(What to work on): Can you turn every line of the records below into a numbered list, leaving out the blank lines?

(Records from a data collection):
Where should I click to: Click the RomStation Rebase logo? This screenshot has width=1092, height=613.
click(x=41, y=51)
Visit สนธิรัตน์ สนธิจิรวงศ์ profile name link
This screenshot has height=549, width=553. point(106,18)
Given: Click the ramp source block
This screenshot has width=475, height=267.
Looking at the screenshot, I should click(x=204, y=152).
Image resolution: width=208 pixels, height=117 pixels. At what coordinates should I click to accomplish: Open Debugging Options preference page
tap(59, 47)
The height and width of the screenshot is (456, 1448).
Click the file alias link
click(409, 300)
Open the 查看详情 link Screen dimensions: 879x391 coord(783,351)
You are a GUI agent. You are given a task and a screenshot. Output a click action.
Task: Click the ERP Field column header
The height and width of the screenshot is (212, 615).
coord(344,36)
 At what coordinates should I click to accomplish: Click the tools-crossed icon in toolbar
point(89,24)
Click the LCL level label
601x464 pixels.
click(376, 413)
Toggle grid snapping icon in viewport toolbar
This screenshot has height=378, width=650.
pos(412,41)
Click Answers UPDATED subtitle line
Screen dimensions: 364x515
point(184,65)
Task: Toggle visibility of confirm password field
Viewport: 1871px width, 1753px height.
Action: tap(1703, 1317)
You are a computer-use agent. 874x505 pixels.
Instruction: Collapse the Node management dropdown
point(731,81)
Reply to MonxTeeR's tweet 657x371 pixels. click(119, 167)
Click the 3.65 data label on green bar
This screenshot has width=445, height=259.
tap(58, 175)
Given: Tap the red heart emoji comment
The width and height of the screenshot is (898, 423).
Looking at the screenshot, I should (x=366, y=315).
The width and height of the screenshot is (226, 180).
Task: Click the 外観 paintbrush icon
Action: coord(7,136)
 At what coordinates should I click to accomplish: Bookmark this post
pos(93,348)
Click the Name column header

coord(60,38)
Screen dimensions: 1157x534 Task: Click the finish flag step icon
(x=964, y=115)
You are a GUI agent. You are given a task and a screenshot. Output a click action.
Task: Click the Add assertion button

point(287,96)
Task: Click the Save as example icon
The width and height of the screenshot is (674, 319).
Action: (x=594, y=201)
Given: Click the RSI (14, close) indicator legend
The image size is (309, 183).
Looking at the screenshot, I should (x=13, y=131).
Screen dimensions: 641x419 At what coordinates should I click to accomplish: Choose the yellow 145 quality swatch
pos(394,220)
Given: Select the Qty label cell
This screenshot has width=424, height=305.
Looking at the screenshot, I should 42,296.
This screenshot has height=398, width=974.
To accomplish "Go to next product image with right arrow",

(Answer for this exercise):
1. Where should I click to: Click the RomStation Rebase logo? This screenshot has width=1092, height=613.
2. click(x=41, y=51)
3. Visit สนธิรัตน์ สนธิจิรวงศ์ profile name link
4. This screenshot has height=549, width=553. point(106,18)
5. Given: Click the ramp source block
6. This screenshot has width=475, height=267.
7. Looking at the screenshot, I should click(x=204, y=152).
8. Image resolution: width=208 pixels, height=117 pixels. At what coordinates should I click to accomplish: Open Debugging Options preference page
9. tap(59, 47)
10. The height and width of the screenshot is (456, 1448).
11. Click the file alias link
12. click(409, 300)
13. Open the 查看详情 link Screen dimensions: 879x391 coord(783,351)
14. You are a GUI agent. You are given a task and a screenshot. Output a click action.
15. Task: Click the ERP Field column header
16. The height and width of the screenshot is (212, 615).
17. coord(344,36)
18.  At what coordinates should I click to accomplish: Click the tools-crossed icon in toolbar
19. point(89,24)
20. Click the LCL level label
21. 601x464 pixels.
22. click(376, 413)
23. Toggle grid snapping icon in viewport toolbar
24. This screenshot has height=378, width=650.
25. pos(412,41)
26. Click Answers UPDATED subtitle line
27. Screen dimensions: 364x515
28. point(184,65)
29. Task: Toggle visibility of confirm password field
30. Viewport: 1871px width, 1753px height.
31. Action: tap(1703, 1317)
32. You are a computer-use agent. 874x505 pixels.
33. Instruction: Collapse the Node management dropdown
34. point(731,81)
35. Reply to MonxTeeR's tweet 657x371 pixels. click(119, 167)
36. Click the 3.65 data label on green bar
37. This screenshot has width=445, height=259.
38. tap(58, 175)
39. Given: Tap the red heart emoji comment
40. The width and height of the screenshot is (898, 423).
41. Looking at the screenshot, I should (x=366, y=315).
42. The width and height of the screenshot is (226, 180).
43. Task: Click the 外観 paintbrush icon
44. Action: coord(7,136)
45.  At what coordinates should I click to accomplish: Bookmark this post
46. pos(93,348)
47. Click the Name column header
48. coord(60,38)
49. Screen dimensions: 1157x534 Task: Click the finish flag step icon
50. (x=964, y=115)
51. You are a GUI agent. You are given a task and a screenshot. Output a click action.
52. Task: Click the Add assertion button
53. point(287,96)
54. Task: Click the Save as example icon
55. The width and height of the screenshot is (674, 319).
56. Action: (x=594, y=201)
57. Given: Click the RSI (14, close) indicator legend
58. The image size is (309, 183).
59. Looking at the screenshot, I should (x=13, y=131).
60. Screen dimensions: 641x419 At what coordinates should I click to accomplish: Choose the yellow 145 quality swatch
61. pos(394,220)
62. Given: Select the Qty label cell
63. This screenshot has width=424, height=305.
64. Looking at the screenshot, I should 42,296.
65. This screenshot has height=398, width=974.
66. To accomplish "Go to next product image with right arrow",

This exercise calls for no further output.